(Data for processing Opens)

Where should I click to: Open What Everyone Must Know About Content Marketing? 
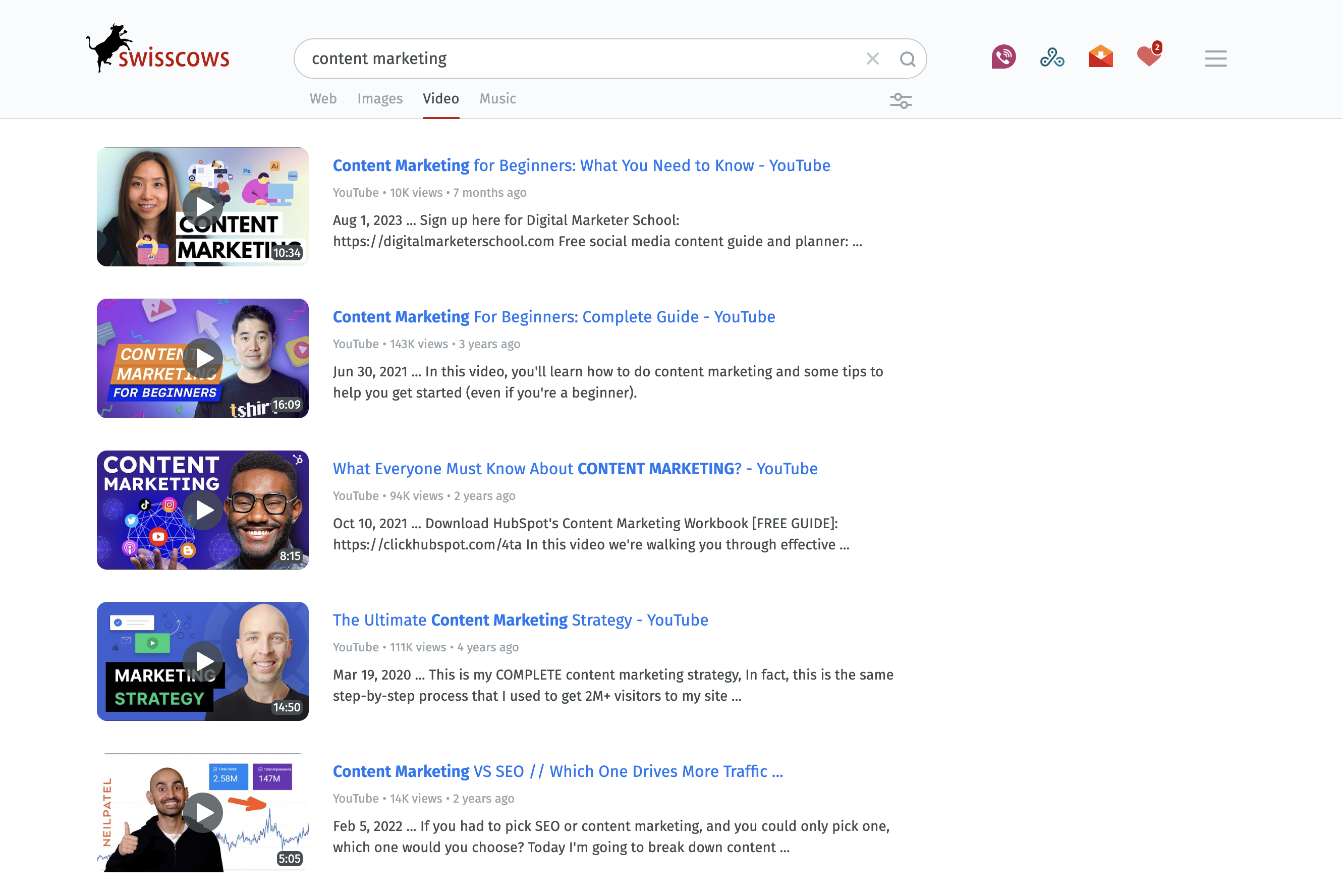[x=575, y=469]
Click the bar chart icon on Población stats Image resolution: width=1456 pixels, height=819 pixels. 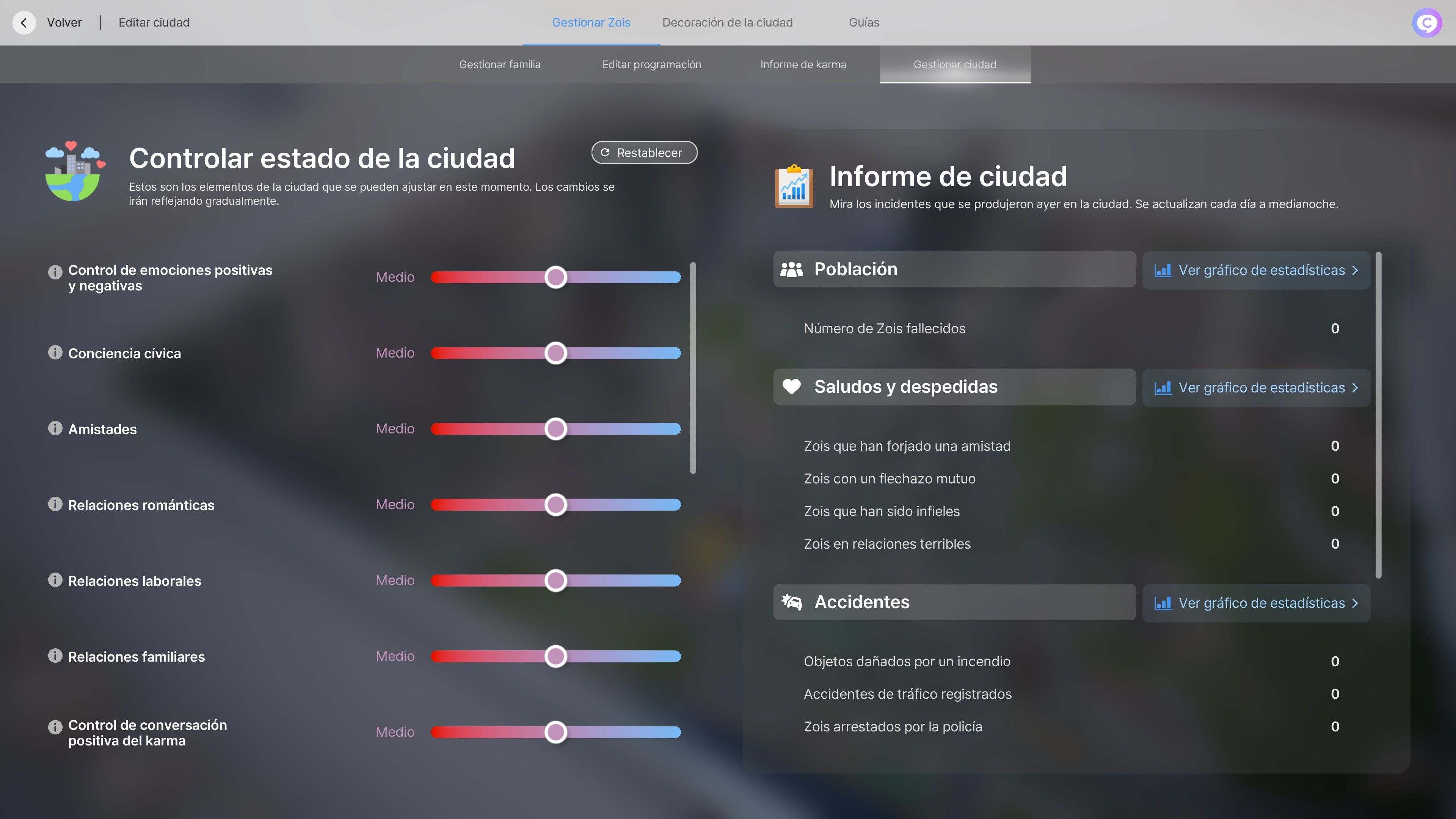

(Data for processing Closes)
(Data for processing Opens)

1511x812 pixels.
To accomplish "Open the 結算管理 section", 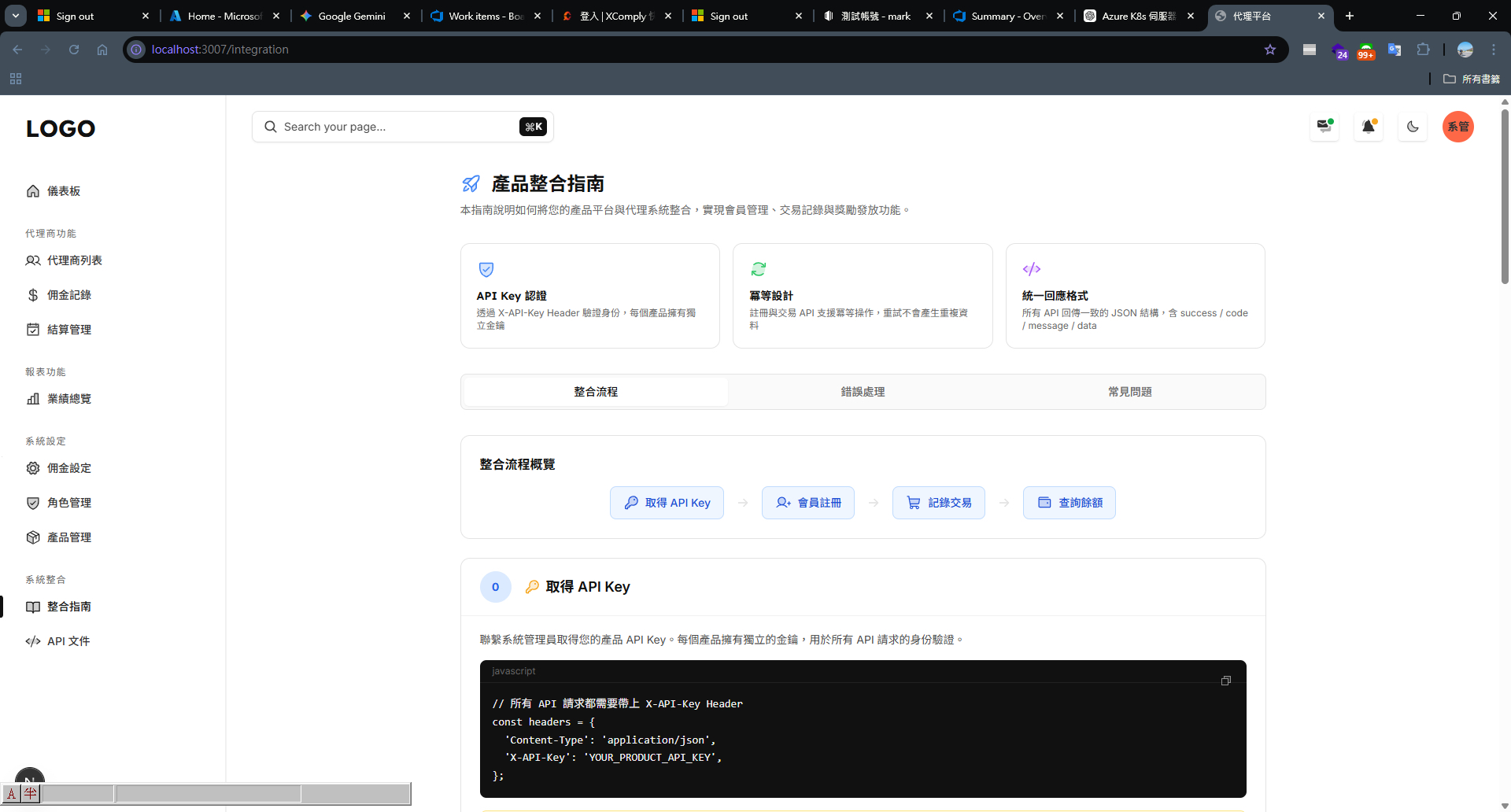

(Data for processing Closes)

Going by the data above, give back only the lines from the one containing "Where should I" through the one containing "Click the bar", exactly as they stand, both ends included and no images.

Where should I click to: Open What Everyone Must Know About Content Marketing? 
[x=575, y=469]
Click the bar chart icon on Población stats Image resolution: width=1456 pixels, height=819 pixels. 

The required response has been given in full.